Your goal — Reproduce every row below verbatim, keeping each line unchanged and in the same order.

[BEGIN Data]

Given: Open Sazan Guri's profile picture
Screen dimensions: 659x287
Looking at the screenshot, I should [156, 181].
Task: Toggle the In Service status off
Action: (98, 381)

[END Data]

Answer to the task —
Given: Open Sazan Guri's profile picture
Screen dimensions: 659x287
Looking at the screenshot, I should [156, 181].
Task: Toggle the In Service status off
Action: (98, 381)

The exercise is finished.